With sales going on, you can find (for instance) Rome 390's and Union Forces for under your budget at Sierra.


----------



## Leo (Nov 24, 2009)

Triple8Sol said:


> With sales going on, you can find (for instance) Rome 390's and Union Forces for under your budget at Sierra.


Yea, jump on those 390s if you can. Ours sold out the same day they got marked down :laugh:


----------



## Guest (Feb 25, 2010)

Union Re-Unions or Union Force (when on sale).


----------



## Guest (Feb 25, 2010)

Leo said:


> Yea, jump on those 390s if you can. Ours sold out the same day they got marked down :laugh:


I'm pretty sure I'm sticking with the Missions at this point. For my needs and frequency, it sounds like they'll be more than good for me. Next time around, I'll go for the 390s or Union Forces (or whatever the equivalent will be at the time).
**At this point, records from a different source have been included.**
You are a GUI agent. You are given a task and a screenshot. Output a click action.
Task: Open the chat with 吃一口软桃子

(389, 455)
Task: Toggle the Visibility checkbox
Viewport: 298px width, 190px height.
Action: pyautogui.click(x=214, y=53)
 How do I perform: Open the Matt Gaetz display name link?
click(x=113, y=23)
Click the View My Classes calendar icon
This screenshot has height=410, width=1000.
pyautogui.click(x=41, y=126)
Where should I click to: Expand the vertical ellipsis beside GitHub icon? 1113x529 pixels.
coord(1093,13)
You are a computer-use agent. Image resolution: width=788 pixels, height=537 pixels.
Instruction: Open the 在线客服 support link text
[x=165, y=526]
That said, when you say "marked down" what are we talking about as a good sale price for both the 390s and Union Forces?


----------



## UncleRico (Dec 5, 2008)

Why were you so quick to jump on the Missions when no one in the thread even suggested them? Or the Customs to begin with?

Both the 390 and Forces will go on sale very very soon, and I think you'd be better served with either over the Missions you ordered. Third time's a charm.
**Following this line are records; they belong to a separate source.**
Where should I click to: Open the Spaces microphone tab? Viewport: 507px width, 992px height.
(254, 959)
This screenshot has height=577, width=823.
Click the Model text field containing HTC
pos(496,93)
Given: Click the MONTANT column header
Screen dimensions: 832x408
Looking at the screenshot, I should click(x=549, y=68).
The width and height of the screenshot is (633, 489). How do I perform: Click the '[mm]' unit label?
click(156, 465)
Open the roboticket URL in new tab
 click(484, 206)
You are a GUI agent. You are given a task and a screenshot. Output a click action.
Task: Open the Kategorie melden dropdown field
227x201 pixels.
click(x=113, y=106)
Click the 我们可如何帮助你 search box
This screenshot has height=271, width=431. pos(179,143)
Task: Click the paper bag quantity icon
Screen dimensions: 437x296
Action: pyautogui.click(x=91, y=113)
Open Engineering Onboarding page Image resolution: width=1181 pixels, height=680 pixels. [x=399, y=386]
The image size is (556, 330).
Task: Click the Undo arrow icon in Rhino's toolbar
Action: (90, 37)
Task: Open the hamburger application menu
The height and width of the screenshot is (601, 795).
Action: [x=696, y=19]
EDIT: Leo, did you get to try the Burton Exiles?


----------



## Leo (Nov 24, 2009)

UncleRico said:


> EDIT: Leo, did you get to try the Burton Exiles?


No I didn't. They only had one pair at the fest so I didn't get to try them.


----------



## Guest (Feb 25, 2010)

UncleRico said:


> Why were you so quick to jump on the Missions when no one in the thread even suggested them? Or the Customs to begin with?
> 
> Both the 390 and Forces will go on sale very very soon, and I think you'd be better served with either over the Missions you ordered. Third time's a charm.
> 
> EDIT: Leo, did you get to try the Burton Exiles?


Great questions. Here's why I'm not going with any of the others mentioned: My usage is ONLY groomed runs out East and I am never going to be doing anything in the Park - it's not my bag and never will be (I'm 44 next month folks and my adrenaline junkie has mellowed out significantly!). I also only go at best 10 times/year. I needed a good all around mountain binding but I'm not going to be pushing any performance envelopes with stunts. Some speed yes but I think any binding in this price point should be able to handle what I throw at it. 

The 390s I'm sure a superb bindings and I like the idea of the gel ankle strap. They sound awesome but from what I understand are more for the Park and less for all mountain. Same with the Union Forces. People love those and the 390s on these forums but again, probably better suited for someone that's going to be doing some Park and not limited to my usage scenario. I also found that my size (9) wasn't readily available anywhere in those 2 bindings at the price point I wanted. I know that burtons generally get a bad rap on this forum but all of the other sources out there gave the customs good reviews. There' also a burton store near my in NYC so any problems, I'll take them back to burton directly. I chose the customs initially based on my other research/experience (limited). I know that the missions and then the cartels are generally considered very good bindings and certainly better than the customs. 

Then we come down to price. Although I started this thread with $150 cap on the bindings, with the sales, I quickly saw that there were opportunities to trim that down to the $125 level based on my intended usage and still get a lot of bang for my buck. Both the 390s and Unions were closer to that $150number I threw out earlier. I then saw the 2010 missions on sale for $114 (check it out at o2gearshop.com) and found out that it was a killer price for those and they were less than I paid for the customs ($127). They also got very good reviews all around. I figured they'd likely be more binding than I need and can handle whatever I throw at them. SO....based on all of this, I pulled the trigger and decided on the 2010 missions (PLUS and most importantly (kidding) they're going to look oh so sick with my arbor formula).


----------



## UncleRico (Dec 5, 2008)

Ah, fair enough. As long as you've put some thought into it, that's good to hear.

Yeah, having a Burton store nearby is a big big plus, esp since I've had some problems with my K2 Sweaters, and K2 Canada is a whole lot of fail. K2 USA is much better with shipping parts out but I have no such luck.


----------